• **EXERCISE OBJECTIVE**:
Please return the listing exactly, line for line.
===============
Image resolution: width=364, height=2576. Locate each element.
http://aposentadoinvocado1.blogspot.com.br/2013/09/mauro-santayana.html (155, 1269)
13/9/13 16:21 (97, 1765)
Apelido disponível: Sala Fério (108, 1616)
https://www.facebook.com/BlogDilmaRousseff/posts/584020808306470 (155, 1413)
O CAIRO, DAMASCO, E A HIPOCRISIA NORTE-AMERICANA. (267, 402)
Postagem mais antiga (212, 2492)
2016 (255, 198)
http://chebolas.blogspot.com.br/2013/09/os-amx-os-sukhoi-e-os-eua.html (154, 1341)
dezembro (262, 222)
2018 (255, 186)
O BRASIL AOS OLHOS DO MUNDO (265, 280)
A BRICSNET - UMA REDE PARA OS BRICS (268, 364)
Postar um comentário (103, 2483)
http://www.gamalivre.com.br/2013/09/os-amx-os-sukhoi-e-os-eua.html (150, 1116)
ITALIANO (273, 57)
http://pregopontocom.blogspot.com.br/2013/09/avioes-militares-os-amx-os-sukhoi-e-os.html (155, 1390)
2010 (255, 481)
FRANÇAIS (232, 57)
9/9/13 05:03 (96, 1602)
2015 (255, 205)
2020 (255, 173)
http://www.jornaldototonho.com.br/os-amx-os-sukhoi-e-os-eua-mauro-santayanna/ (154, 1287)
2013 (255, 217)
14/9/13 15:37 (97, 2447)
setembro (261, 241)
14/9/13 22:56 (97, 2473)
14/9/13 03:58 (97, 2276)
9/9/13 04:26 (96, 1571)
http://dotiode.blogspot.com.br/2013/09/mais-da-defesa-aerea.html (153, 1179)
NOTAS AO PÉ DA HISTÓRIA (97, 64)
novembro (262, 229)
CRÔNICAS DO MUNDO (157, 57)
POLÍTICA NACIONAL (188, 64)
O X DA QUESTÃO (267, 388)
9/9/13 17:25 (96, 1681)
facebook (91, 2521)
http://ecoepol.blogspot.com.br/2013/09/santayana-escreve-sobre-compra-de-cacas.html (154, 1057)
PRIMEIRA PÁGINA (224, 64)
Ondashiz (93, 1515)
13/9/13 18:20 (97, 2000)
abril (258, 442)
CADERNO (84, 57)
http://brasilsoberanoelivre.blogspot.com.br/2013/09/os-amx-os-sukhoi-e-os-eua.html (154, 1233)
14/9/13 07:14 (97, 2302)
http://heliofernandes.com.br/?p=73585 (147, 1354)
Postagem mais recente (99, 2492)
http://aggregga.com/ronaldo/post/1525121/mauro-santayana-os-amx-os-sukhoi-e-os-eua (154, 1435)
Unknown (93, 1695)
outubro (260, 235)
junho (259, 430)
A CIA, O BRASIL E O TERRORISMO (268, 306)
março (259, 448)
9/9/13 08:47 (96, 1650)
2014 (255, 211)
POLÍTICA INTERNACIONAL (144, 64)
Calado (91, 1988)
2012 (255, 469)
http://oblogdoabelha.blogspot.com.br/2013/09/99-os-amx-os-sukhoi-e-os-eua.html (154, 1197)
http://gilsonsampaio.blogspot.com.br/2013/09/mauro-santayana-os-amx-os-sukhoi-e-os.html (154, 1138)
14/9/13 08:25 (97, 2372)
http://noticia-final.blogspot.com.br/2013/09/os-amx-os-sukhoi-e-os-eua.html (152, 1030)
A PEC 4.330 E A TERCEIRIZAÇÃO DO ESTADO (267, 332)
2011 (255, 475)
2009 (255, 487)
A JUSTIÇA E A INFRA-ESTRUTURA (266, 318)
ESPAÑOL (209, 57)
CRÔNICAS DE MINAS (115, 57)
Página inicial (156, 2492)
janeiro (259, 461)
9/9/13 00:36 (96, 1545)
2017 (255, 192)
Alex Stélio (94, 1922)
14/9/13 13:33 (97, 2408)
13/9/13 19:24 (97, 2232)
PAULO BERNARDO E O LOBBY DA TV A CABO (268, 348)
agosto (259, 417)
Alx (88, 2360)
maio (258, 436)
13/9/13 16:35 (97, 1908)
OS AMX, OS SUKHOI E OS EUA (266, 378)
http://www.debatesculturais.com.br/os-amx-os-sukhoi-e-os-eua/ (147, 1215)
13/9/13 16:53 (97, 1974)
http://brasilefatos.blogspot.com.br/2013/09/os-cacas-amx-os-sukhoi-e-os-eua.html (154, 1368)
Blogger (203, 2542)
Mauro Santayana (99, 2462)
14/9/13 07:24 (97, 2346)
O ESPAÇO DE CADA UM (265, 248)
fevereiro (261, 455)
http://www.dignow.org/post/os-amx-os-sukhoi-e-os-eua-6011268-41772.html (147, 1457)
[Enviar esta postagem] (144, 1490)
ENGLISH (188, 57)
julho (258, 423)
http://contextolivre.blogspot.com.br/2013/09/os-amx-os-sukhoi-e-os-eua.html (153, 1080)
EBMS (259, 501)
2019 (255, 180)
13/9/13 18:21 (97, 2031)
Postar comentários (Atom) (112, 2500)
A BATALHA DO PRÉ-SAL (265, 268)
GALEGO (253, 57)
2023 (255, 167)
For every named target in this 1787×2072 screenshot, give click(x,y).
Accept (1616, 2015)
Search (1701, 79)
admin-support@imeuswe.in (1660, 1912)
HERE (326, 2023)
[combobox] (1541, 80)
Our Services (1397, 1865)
===============
• **ANSWER**:
Image resolution: width=364, height=2576. Locate each element.
http://aposentadoinvocado1.blogspot.com.br/2013/09/mauro-santayana.html (155, 1269)
13/9/13 16:21 (97, 1765)
Apelido disponível: Sala Fério (108, 1616)
https://www.facebook.com/BlogDilmaRousseff/posts/584020808306470 (155, 1413)
O CAIRO, DAMASCO, E A HIPOCRISIA NORTE-AMERICANA. (267, 402)
Postagem mais antiga (212, 2492)
2016 (255, 198)
http://chebolas.blogspot.com.br/2013/09/os-amx-os-sukhoi-e-os-eua.html (154, 1341)
dezembro (262, 222)
2018 (255, 186)
O BRASIL AOS OLHOS DO MUNDO (265, 280)
A BRICSNET - UMA REDE PARA OS BRICS (268, 364)
Postar um comentário (103, 2483)
http://www.gamalivre.com.br/2013/09/os-amx-os-sukhoi-e-os-eua.html (150, 1116)
ITALIANO (273, 57)
http://pregopontocom.blogspot.com.br/2013/09/avioes-militares-os-amx-os-sukhoi-e-os.html (155, 1390)
2010 (255, 481)
FRANÇAIS (232, 57)
9/9/13 05:03 (96, 1602)
2015 (255, 205)
2020 (255, 173)
http://www.jornaldototonho.com.br/os-amx-os-sukhoi-e-os-eua-mauro-santayanna/ (154, 1287)
2013 (255, 217)
14/9/13 15:37 (97, 2447)
setembro (261, 241)
14/9/13 22:56 (97, 2473)
14/9/13 03:58 (97, 2276)
9/9/13 04:26 (96, 1571)
http://dotiode.blogspot.com.br/2013/09/mais-da-defesa-aerea.html (153, 1179)
NOTAS AO PÉ DA HISTÓRIA (97, 64)
novembro (262, 229)
CRÔNICAS DO MUNDO (157, 57)
POLÍTICA NACIONAL (188, 64)
O X DA QUESTÃO (267, 388)
9/9/13 17:25 (96, 1681)
facebook (91, 2521)
http://ecoepol.blogspot.com.br/2013/09/santayana-escreve-sobre-compra-de-cacas.html (154, 1057)
PRIMEIRA PÁGINA (224, 64)
Ondashiz (93, 1515)
13/9/13 18:20 (97, 2000)
abril (258, 442)
CADERNO (84, 57)
http://brasilsoberanoelivre.blogspot.com.br/2013/09/os-amx-os-sukhoi-e-os-eua.html (154, 1233)
14/9/13 07:14 (97, 2302)
http://heliofernandes.com.br/?p=73585 (147, 1354)
Postagem mais recente (99, 2492)
http://aggregga.com/ronaldo/post/1525121/mauro-santayana-os-amx-os-sukhoi-e-os-eua (154, 1435)
Unknown (93, 1695)
outubro (260, 235)
junho (259, 430)
A CIA, O BRASIL E O TERRORISMO (268, 306)
março (259, 448)
9/9/13 08:47 (96, 1650)
2014 (255, 211)
POLÍTICA INTERNACIONAL (144, 64)
Calado (91, 1988)
2012 (255, 469)
http://oblogdoabelha.blogspot.com.br/2013/09/99-os-amx-os-sukhoi-e-os-eua.html (154, 1197)
http://gilsonsampaio.blogspot.com.br/2013/09/mauro-santayana-os-amx-os-sukhoi-e-os.html (154, 1138)
14/9/13 08:25 (97, 2372)
http://noticia-final.blogspot.com.br/2013/09/os-amx-os-sukhoi-e-os-eua.html (152, 1030)
A PEC 4.330 E A TERCEIRIZAÇÃO DO ESTADO (267, 332)
2011 (255, 475)
2009 (255, 487)
A JUSTIÇA E A INFRA-ESTRUTURA (266, 318)
ESPAÑOL (209, 57)
CRÔNICAS DE MINAS (115, 57)
Página inicial (156, 2492)
janeiro (259, 461)
9/9/13 00:36 (96, 1545)
2017 (255, 192)
Alex Stélio (94, 1922)
14/9/13 13:33 (97, 2408)
13/9/13 19:24 (97, 2232)
PAULO BERNARDO E O LOBBY DA TV A CABO (268, 348)
agosto (259, 417)
Alx (88, 2360)
maio (258, 436)
13/9/13 16:35 (97, 1908)
OS AMX, OS SUKHOI E OS EUA (266, 378)
http://www.debatesculturais.com.br/os-amx-os-sukhoi-e-os-eua/ (147, 1215)
13/9/13 16:53 (97, 1974)
http://brasilefatos.blogspot.com.br/2013/09/os-cacas-amx-os-sukhoi-e-os-eua.html (154, 1368)
Blogger (203, 2542)
Mauro Santayana (99, 2462)
14/9/13 07:24 (97, 2346)
O ESPAÇO DE CADA UM (265, 248)
fevereiro (261, 455)
http://www.dignow.org/post/os-amx-os-sukhoi-e-os-eua-6011268-41772.html (147, 1457)
[Enviar esta postagem] (144, 1490)
ENGLISH (188, 57)
julho (258, 423)
http://contextolivre.blogspot.com.br/2013/09/os-amx-os-sukhoi-e-os-eua.html (153, 1080)
EBMS (259, 501)
2019 (255, 180)
13/9/13 18:21 (97, 2031)
Postar comentários (Atom) (112, 2500)
A BATALHA DO PRÉ-SAL (265, 268)
GALEGO (253, 57)
2023 (255, 167)
For every named target in this 1787×2072 screenshot, give click(x,y).
Accept (1616, 2015)
Search (1701, 79)
admin-support@imeuswe.in (1660, 1912)
HERE (326, 2023)
[combobox] (1541, 80)
Our Services (1397, 1865)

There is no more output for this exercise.